Document extract
==========

PyDESeq2
Overview
PyDESeq2 is a Python implementation of DESeq2 for differential expression analysis with bulk RNA-seq data. Design and execute complete workflows from data loading through result interpretation, including single-factor and multi-factor designs, Wald tests with multiple testing correction, optional apeGLM shrinkage, and integration with pandas and AnnData.
When to Use This Skill
This skill should be used when:
- Analyzing bulk RNA-seq count data for differential expression
- Comparing gene expression between experimental conditions (e.g., treated vs control)
- Performing multi-factor designs accounting for batch effects or covariates
- Converting R-based DESeq2 workflows to Python
- Integrating differential expression analysis into Python-based pipelines
- Users mention "DESeq2", "differential expression", "RNA-seq analysis", or "PyDESeq2"
Quick Start Workflow
For users who want to perform a standard differential expression analysis:
import pandas as pd
from pydeseq2.dds import DeseqDataSet
from pydeseq2.ds import DeseqStats
# 1. Load data
counts_df = pd.read_csv("counts.csv", index_col=0).T # Transpose to samples × genes
metadata = pd.read_csv("metadata.csv", index_col=0)

==========

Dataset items
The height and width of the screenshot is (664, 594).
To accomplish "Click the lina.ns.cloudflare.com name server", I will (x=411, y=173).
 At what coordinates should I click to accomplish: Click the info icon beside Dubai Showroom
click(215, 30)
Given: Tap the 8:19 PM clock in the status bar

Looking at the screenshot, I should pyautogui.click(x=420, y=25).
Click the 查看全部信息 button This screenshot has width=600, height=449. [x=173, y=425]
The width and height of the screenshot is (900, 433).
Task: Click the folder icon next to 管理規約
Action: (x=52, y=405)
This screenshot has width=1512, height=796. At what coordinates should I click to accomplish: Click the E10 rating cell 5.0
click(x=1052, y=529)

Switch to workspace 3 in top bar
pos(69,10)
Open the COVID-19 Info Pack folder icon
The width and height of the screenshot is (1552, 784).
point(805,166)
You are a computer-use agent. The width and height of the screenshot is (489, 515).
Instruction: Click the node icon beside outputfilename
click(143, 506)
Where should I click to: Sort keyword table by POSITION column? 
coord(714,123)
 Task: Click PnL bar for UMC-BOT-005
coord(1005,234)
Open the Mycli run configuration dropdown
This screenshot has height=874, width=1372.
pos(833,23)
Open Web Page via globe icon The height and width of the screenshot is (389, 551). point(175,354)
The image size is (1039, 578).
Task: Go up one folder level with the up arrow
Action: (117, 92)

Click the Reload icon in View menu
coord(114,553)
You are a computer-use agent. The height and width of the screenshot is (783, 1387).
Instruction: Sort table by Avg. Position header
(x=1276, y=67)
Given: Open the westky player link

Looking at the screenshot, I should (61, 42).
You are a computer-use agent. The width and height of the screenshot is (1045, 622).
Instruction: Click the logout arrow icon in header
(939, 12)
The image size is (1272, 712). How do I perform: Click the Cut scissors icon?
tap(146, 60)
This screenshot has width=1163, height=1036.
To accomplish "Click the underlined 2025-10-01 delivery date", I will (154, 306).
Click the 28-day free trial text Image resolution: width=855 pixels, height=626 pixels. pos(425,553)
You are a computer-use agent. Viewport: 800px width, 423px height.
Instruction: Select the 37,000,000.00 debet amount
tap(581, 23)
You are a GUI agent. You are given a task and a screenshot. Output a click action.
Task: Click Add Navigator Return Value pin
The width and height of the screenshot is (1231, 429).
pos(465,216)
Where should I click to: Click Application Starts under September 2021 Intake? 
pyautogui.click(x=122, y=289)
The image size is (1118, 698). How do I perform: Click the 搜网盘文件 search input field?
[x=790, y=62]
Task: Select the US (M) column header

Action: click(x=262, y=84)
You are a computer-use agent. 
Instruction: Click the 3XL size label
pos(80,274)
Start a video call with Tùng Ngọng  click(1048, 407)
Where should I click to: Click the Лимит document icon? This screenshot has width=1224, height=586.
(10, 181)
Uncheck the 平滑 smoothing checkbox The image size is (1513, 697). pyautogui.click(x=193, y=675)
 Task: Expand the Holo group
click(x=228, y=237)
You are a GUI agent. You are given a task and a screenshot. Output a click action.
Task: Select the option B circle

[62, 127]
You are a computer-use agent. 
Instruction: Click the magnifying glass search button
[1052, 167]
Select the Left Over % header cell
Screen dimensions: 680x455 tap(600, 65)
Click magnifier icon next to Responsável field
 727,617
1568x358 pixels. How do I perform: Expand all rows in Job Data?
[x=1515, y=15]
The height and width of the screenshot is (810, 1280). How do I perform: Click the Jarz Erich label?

==========

Exercises
**1.** Rewrite the PyDESeq2 page between "When to Use" and "treated vs control)", inclusive, changing "control" to "untreated".
**2.** Carry on the PyDESeq2 page from its last line.

Answers for the tasks
**1.**
When to Use This Skill
This skill should be used when:
- Analyzing bulk RNA-seq count data for differential expression
- Comparing gene expression between experimental conditions (e.g., treated vs untreated)

**2.**
# 2. Filter low-count genes
genes_to_keep = counts_df.columns[counts_df.sum(axis=0) >= 10]
counts_df = counts_df[genes_to_keep]
# 3. Initialize and fit DESeq2
dds = DeseqDataSet(
counts=counts_df,
metadata=metadata,
design="~condition",
refit_cooks=True
)
dds.deseq2()
# 4. Perform statistical testing
ds = DeseqStats(dds, contrast=["condition", "treated", "control"])
ds.summary()
# 5. Access results
results = ds.results_df
significant = results[results.padj < 0.05]
print(f"Found {len(significant)} significant genes")
Core Workflow Steps
Step 1: Data Preparation
Input requirements:
- Count matrix: Samples × genes DataFrame with non-negative integer read counts
- Metadata: Samples × variables DataFrame with experimental factors
Common data loading patterns:
# From CSV (typical format: genes × samples, needs transpose)
counts_df = pd.read_csv("counts.csv", index_col=0).T
metadata = pd.read_csv("metadata.csv", index_col=0)
# From TSV
counts_df = pd.read_csv("counts.tsv", sep="\t", index_col=0).T
# From AnnData
import anndata as ad
adata = ad.read_h5ad("data.h5ad")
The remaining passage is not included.